Night of the Living Dead 3-D

If Those Redheads from Seattle was boosted by the Bell fans, this movie was even more greatly supported by having the entire cast, crew, friends, relations, and hangers-on show up. There were more “special guests” than there were passholders, I’m pretty sure. I was about number four in the passholders line, and they let a pretty huge crowd in before us. It’s a wonder any straight ticket buyers could get a seat, but there was a huge line of them too.

This movie was shot on HD, so special equipment was brought in to project it in HD. Two DLP projectors were used. Someone referred to them as “D5″, which is really a tape format, I’m pretty sure, but that’d be 1080. The projectors were stacked in the booth and polarized. Guess I could’ve got a better look at them from the balcony where I was sitting, but I wasn’t that curious.

The result had pretty lousy contrast compared to all the film we’re watching. The night scenes were kind of gray and dim. Partially, this is in comparison to the fantastic film we’re seeing, but I’d say on an absolute scale, it didn’t look so hot. Very much like the DLP projectors they use for ads back home, though higher resolution. There was also significant ghosting in large areas of really high contrast (like a white pillar on a dark background), but it wasn’t too distracting. If the other films didn’t look so good, I might not have even mentioned it.

Ignoring the projection issues, the 3-D was astoundingly good. The guys over at D3 did the 3-D, which had handheld shots and steadicam and all sorts of other modern tricks we don’t see in these movies. It really looked great in HD and polarized.

But that’s a problem. They aren’t planning to show it that way in wide release. Probably not really ever again. For theatrical and video release, they’re doing it anaglyphic.

Now, D3 knows from anaglyphs, I hear, though the only one feature release of theirs I have on DVD, Comin’ at Ya! looks like crap, but other than the vertical registration, I don’t think that was really their fault. I’m sure it’ll be about as good as it can be, but I’ll wait to see what The Puppet Kite Kid or one of the other anaglyph freaks says. I’m not sure I’ll bother to go see it in a theater as an anaglyph.

As I mentioned at the top, they really stacked the audience deck with their people, so it’s hard to gauge audience reaction.

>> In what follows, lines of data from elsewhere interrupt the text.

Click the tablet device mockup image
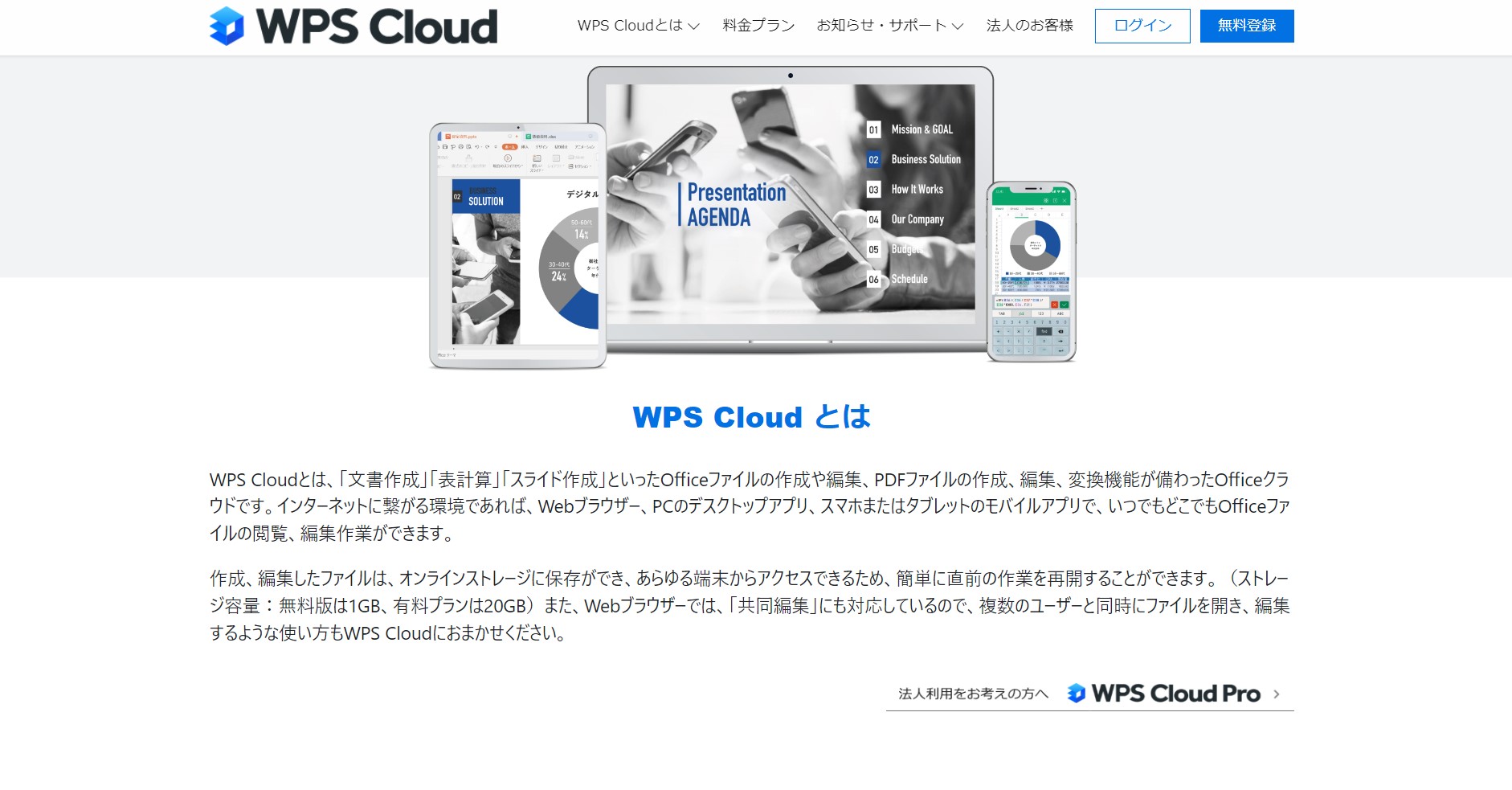 [x=517, y=245]
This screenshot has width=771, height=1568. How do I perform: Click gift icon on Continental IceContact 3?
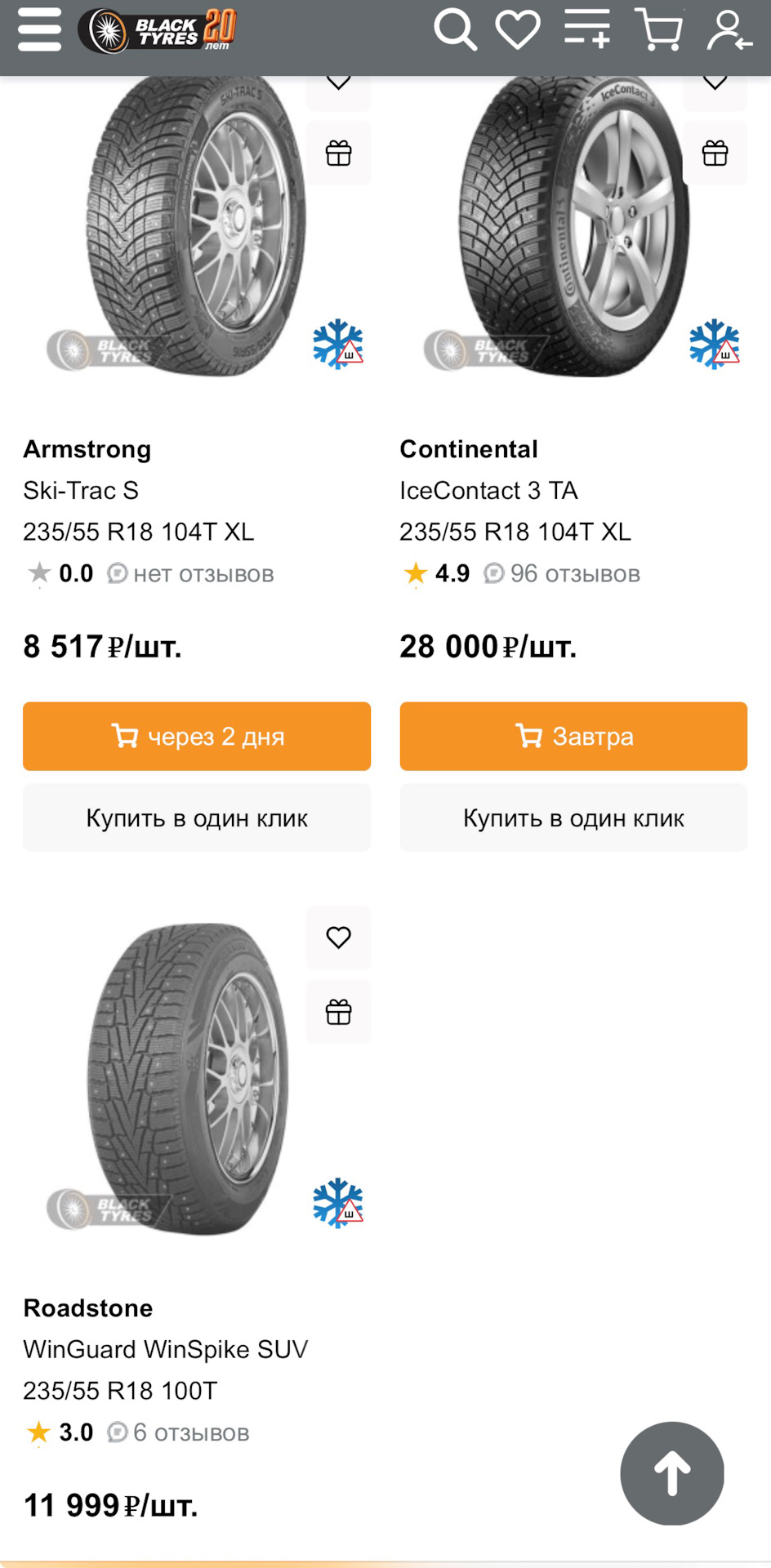[x=715, y=153]
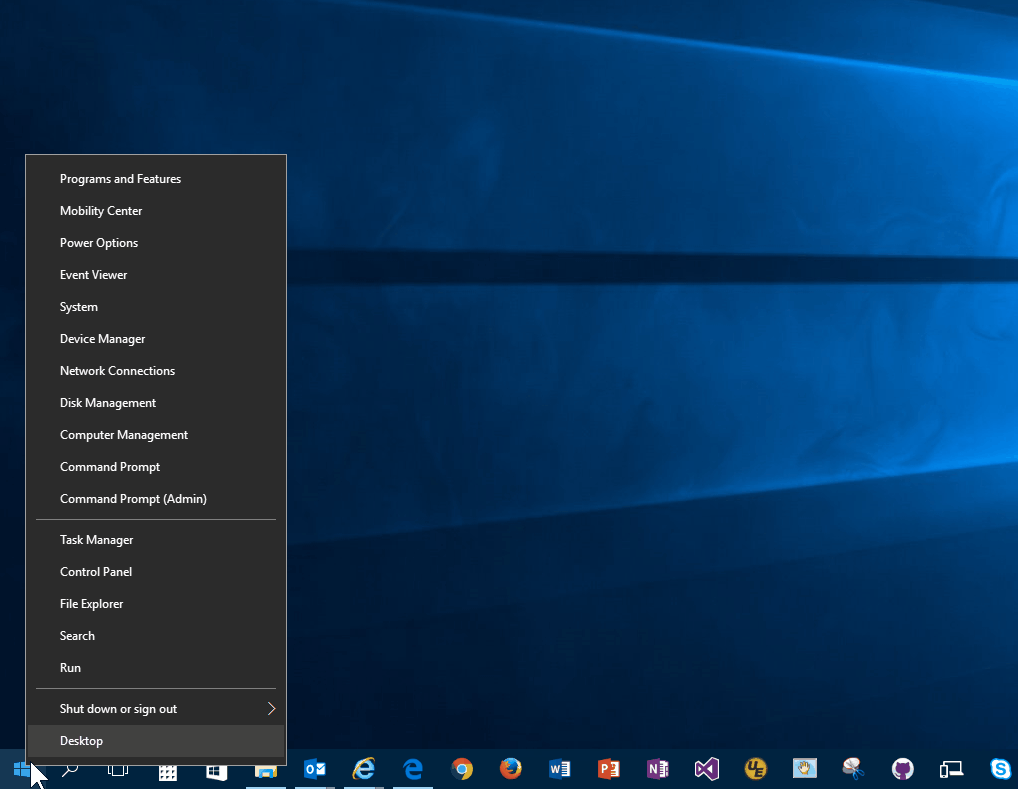The height and width of the screenshot is (789, 1018).
Task: Launch Google Chrome from taskbar
Action: click(462, 770)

People seemed to like it, but, honestly, I didn’t.

I watch a lot of horror movies. I’ve seen most every zombie movie you’ve heard of and many more that I wouldn’t want anyone to have to sit through. I can tell you this: good zombie movies aren’t about zombies- they’re about people.

The gap between this movie and the original NotLD is far larger than the distance from the screen to the end of the shovel sticking out of it. This movie is about killin’ zombies. It also spends a lot of time setting up how the zombie menace got started, and then undermines it with different explanation at the end. I really didn’t like it, but the 3-D’s so good I’ll give it a thumb up in general. Don’t bother in 2-D though.